Sonra bakıyoruz ki o ikili kodlamayı, esas adam göndermiş geçmişteki adam, uzaya gitmiş tekrar ikili sinyalleri göndermiş, geçmişteki adam o sinyalleri bulup uzay üssüne gidip kendi geçmişine yine sinyal göndermiş, o sinayllari bulan adam tekar uzay üssüne ve uzaya gidip tekrar mesaj göndermiş.........

bu böyle uzar gider peki geçmişteki adam o anı ilk yaşadığında yani daha uzay üssünü keşfetmemiş ve uzaya gidip kendine mesaj göndemediği o ilk anda uzay üssünü nasıl keşfetti?

--spoiler--
la bu Dr.Romilly size ne etti kardeşim?
christopher nolan! christopher nolan! christopher nolan! şu adamın ismini anarken bi soluklanmak, ceket iliklemek gerekiyor; bir kez daha anladım.

kendisine olan hayranlığım katbekat arttı bu film ile. bilimkurgu değil de gerçek gibi, zaten bilimkurgudan öte bir film olmuş, yine climax ve twistleriyle, nerede müzik kullanıp kullanmayacağını çok iyi seçmesiyle, kamera açılarıyla ve tabii ki dahiyane kurgusuyla atmış nolan imzasını. hala kalkmadıysa vizyondan gidin! izleyin! duyurun! anlamadım deyip geçmeyin, anlamak için çaba sarf edin!

senin zekana erişmek için napmamız gerekiyor sevgili christopher nolan?
yaşadığım şehre hala gelmemiş olan film. webrip versiyonu nete düşmüş izlemek istiyorsanız http://www.filmionlineizl...terstellar-full-izle.html adresinden bakabilirsiniz.
2014'ün en iyi filmlerinden birisi olduğunu düşündüğüm bir film ..
filmi anlamayanları işsiz ve özenti arkadaşlar gibi aşağılamayacağım, astrofizik konuları hakkında sağdan, soldan bilgi edinerek dahi gayet net herkesin anlaması mümkün olan bir film.
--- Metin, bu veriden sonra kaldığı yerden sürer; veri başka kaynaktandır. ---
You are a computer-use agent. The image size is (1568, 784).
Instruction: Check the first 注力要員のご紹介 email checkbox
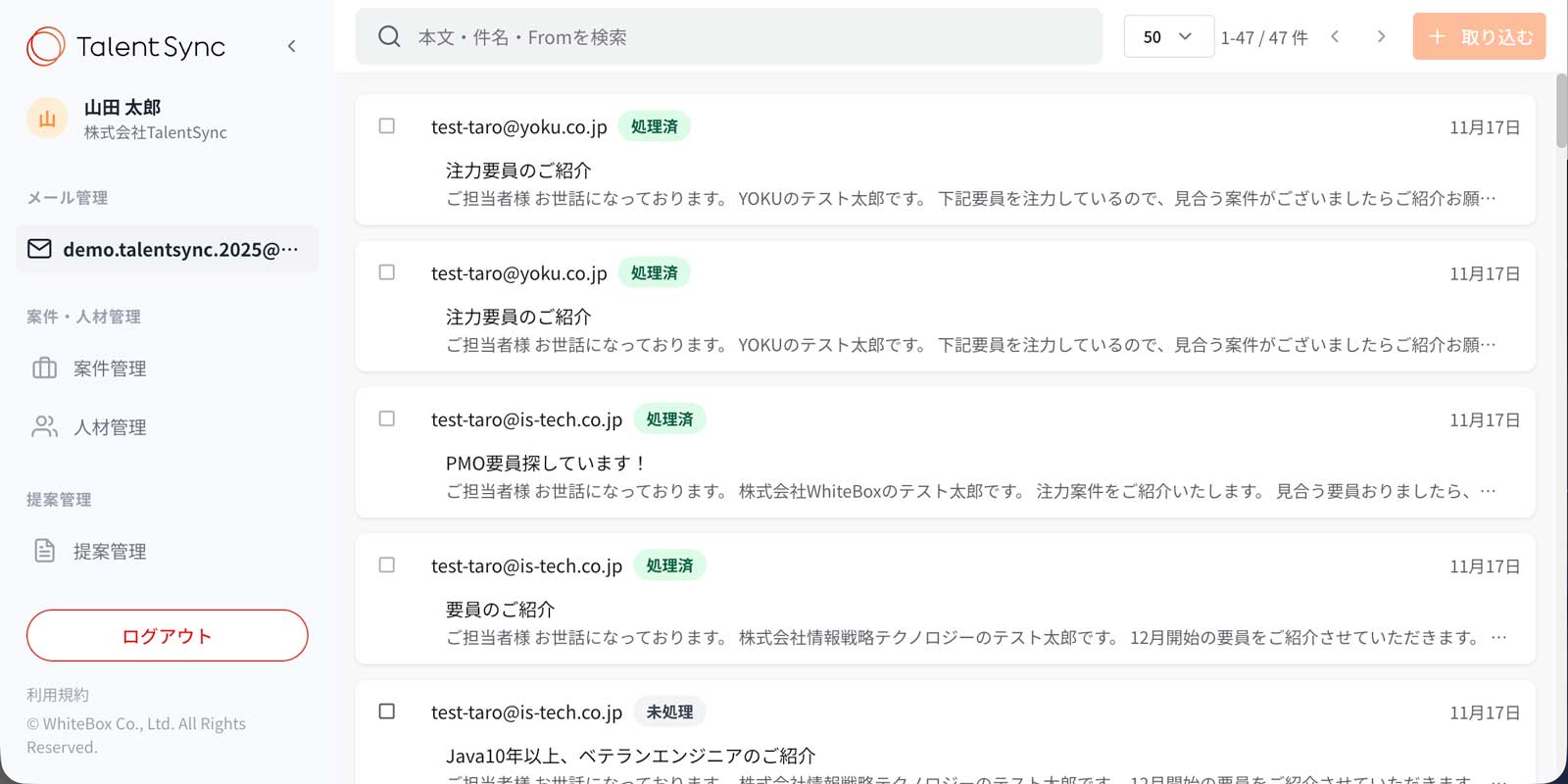point(387,126)
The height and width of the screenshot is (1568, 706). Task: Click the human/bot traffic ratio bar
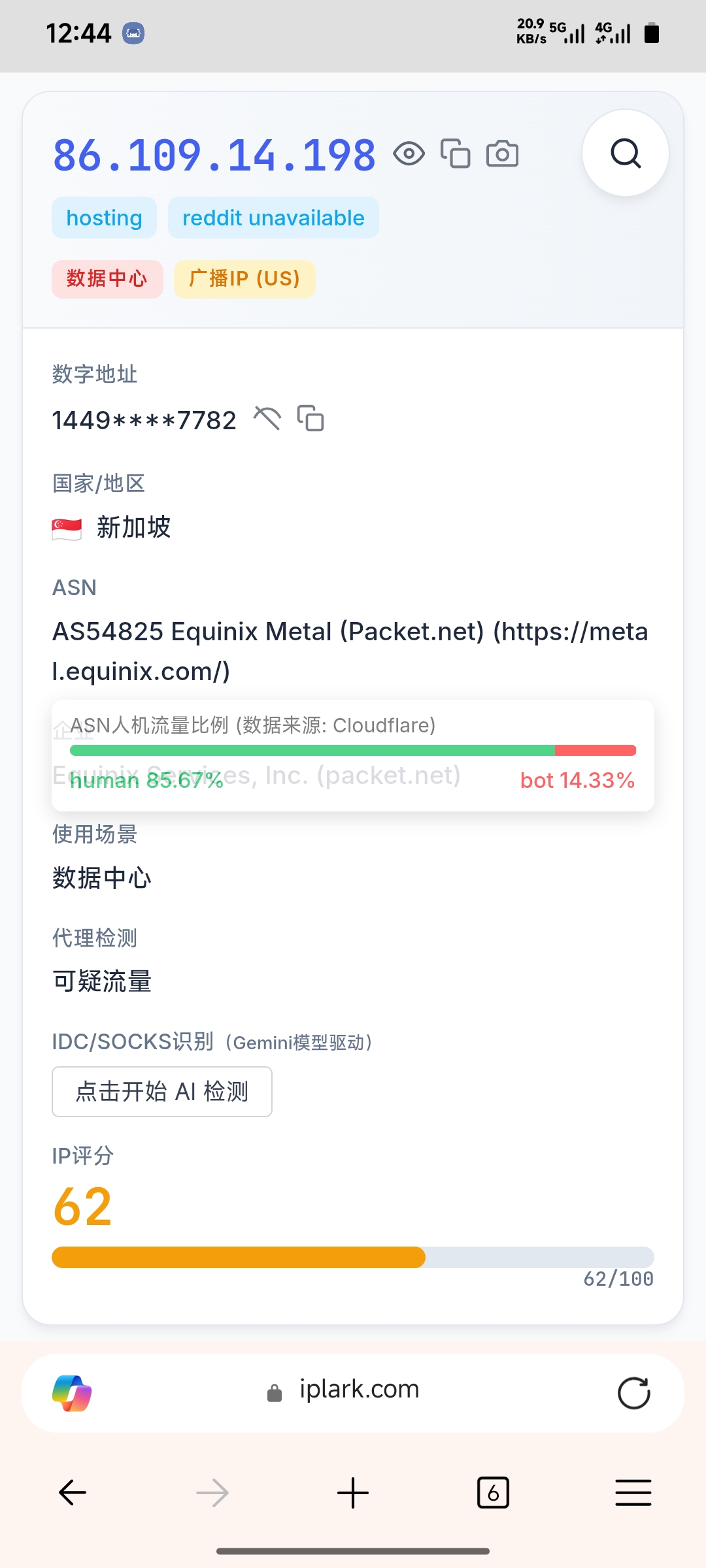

senaryo(karakterler, olay örgüsü, tahminler v.s. ) uydurmadır yalnız, bazıları bokunu çıkartmış. hayali kısmı da çok yani. *
Christopher Nolan ' ın son filmi. Nolan'ın her zamanki tarzının yanında uzay ve dördüncü boyut denilen kavramlara kendi hayal dünyasını katması benim hoşuma gitti. Ama filmde çok bariz göze çarpan bazı hatalar var. Örneğin ; bir astronota Einstein'ın Görecelik Teorisi hakkında bilgi vermek. Ya da kara delik hakkında geniş açıklama yapmak gibi. Bunlar çok göze çarpan filmi basitleştiren hatalardı. Ama tabi konunun çok geniş , soyut ve hayal dünyasını zorlaması sebebiyle ve filme giden insanların konuya hakim olması için ara ara bu tarz vurgulara yer vermek zorunda kalınması bu hataları görmezden gelmemizi sağlıyor. Tavsiye olarak da şunu söyleyebilirim. daha önce uzayla, gezegenlerle ilgili herhangi bir belgesel izlemeyen yada bu konulara karşı ilgisi olmayan , merak etmeyen insanlar lütfen gitmesin . Daha sonra da imdb'de orada burada filmi kötülemek için kötü puanlar verip güzelim filmi heba etmeye çalışmasınlar.
zekam yetemeye yetemeye izledim adam yapmis dedim . bazi yerler cok bayiyor ama ilk yari ozellikle.
bu gözler cümlenin gerisine overdrive'ı aradı.
bugün izledim sinemada sevgilimle şaheser. gidin izleyin.
Coward adında muhteşem bir soundtracke sahip filmdir.
Nolan gibi bir dehanın dünyaya bahşettiği über film.

beni dinleyin imax ten izleyin.

ankara daki imax in tadilatta olmasi da buyuk şansizlik.